Climate data for Kea island (192m)
| Month | Jan | Feb | Mar | Apr | May | Jun | Jul | Aug | Sep | Oct | Nov | Dec | Year |
| Mean daily maximum °C (°F) | 11.7 (53.1) | 13 (55) | 15.3 (59.5) | 17.1 (62.8) | 23.1 (73.6) | 27.6 (81.7) | 28.6 (83.5) | 28.8 (83.8) | 26.2 (79.2) | 23.2 (73.8) | 18.7 (65.7) | 15.3 (59.5) | 20.7 (69.3) |
| Mean daily minimum °C (°F) | 8.3 (46.9) | 9.2 (48.6) | 10.4 (50.7) | 12.5 (54.5) | 16.8 (62.2) | 21.6 (70.9) | 23.6 (74.5) | 24.1 (75.4) | 21.8 (71.2) | 19 (66) | 15.4 (59.7) | 12.1 (53.8) | 16.2 (61.2) |
| Average precipitation mm (inches) | 107 (4.2) | 58 (2.3) | 62.4 (2.46) | 56.7 (2.23) | 3.6 (0.14) | 4.2 (0.17) | 0.6 (0.02) | 0 (0) | 17.8 (0.70) | 38.3 (1.51) | 44.3 (1.74) | 142.3 (5.60) | 535.2 (21.07) |
Source: http://penteli.meteo.gr/stations/kea/ (2019 – 2020 averages)

== Scuba diving ==
The island is a destination for exploring nature and scuba diving, with excellent visibility, rich marine life, and wall, cavern, and wreck diving. The water temperature ranges from 20 to 26 °C.
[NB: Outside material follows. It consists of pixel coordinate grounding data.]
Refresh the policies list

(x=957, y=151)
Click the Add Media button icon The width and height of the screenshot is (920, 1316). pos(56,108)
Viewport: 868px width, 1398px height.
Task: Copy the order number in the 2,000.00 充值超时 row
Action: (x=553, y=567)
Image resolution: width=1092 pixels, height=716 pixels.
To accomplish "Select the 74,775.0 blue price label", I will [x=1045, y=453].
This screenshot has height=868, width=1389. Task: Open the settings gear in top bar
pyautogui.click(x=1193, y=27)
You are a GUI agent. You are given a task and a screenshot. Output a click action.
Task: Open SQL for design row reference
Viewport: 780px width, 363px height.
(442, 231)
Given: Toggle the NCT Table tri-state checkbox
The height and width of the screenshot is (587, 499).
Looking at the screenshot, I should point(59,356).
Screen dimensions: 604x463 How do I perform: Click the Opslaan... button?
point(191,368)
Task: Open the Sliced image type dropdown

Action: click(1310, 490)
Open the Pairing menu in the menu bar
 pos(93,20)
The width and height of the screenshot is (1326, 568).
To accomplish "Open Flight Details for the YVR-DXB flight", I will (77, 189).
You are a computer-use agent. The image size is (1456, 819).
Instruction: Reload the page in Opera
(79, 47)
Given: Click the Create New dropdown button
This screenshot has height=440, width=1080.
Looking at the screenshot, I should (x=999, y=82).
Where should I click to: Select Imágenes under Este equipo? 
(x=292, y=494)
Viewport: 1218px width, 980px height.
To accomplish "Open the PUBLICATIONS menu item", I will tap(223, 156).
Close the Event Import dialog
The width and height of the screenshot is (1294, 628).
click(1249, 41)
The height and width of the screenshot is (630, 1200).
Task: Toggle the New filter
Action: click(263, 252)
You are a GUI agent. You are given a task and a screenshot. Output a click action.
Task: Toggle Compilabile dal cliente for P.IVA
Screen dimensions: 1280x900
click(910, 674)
The highlight for recreational divers is the wreck of the paddle-wheeler steamship Patris which sank in 1868 and lies at a depth of 28 m. She was a passenger steamer 66 m long, in service in the Aegean Sea, owned by the Hellenic Steamship Co., based on Syros island, at that time the capital of Greece. She hit the reef off Koundouros Bay at Makriopounda, Kea island on 24 February 1868 with about 120 passengers aboard. No casualties were reported owing to the proximity of land.

The wreck of HMHS Britannic, located 1.5 nautical miles offshore, is at a depth of about 122 m. The French ship SS Burdigala is a recently discovered wreck, 800 m from the island's harbour, at 53 m depth. Sunk 14 November 1916, she was a 180 m ocean liner built in Germany by Ferdinand Schichau Werft.

== Notable people ==
- Simonides (c. 556 BC – 468 BC) lyric poet
- Bacchylides (5th century BC) lyric poet
- Prodicus (5th century BC) sophist
- Theramenes (late 5th century BC) Athenian statesman
- Aristo (3rd century BC) peripatetic philosopher
- Emmanouil Papadopoulos (died 1810), Russian general
- Patriarch Meletius III of Constantinople
- Cyparissos Stephanos (1857–1917), mathematician
- John Angelo Congear, father of Australian AFL footballer, Angelo Congear

==In literature==

Kea is the scene of much of Mary Renault's novel, The Praise Singer.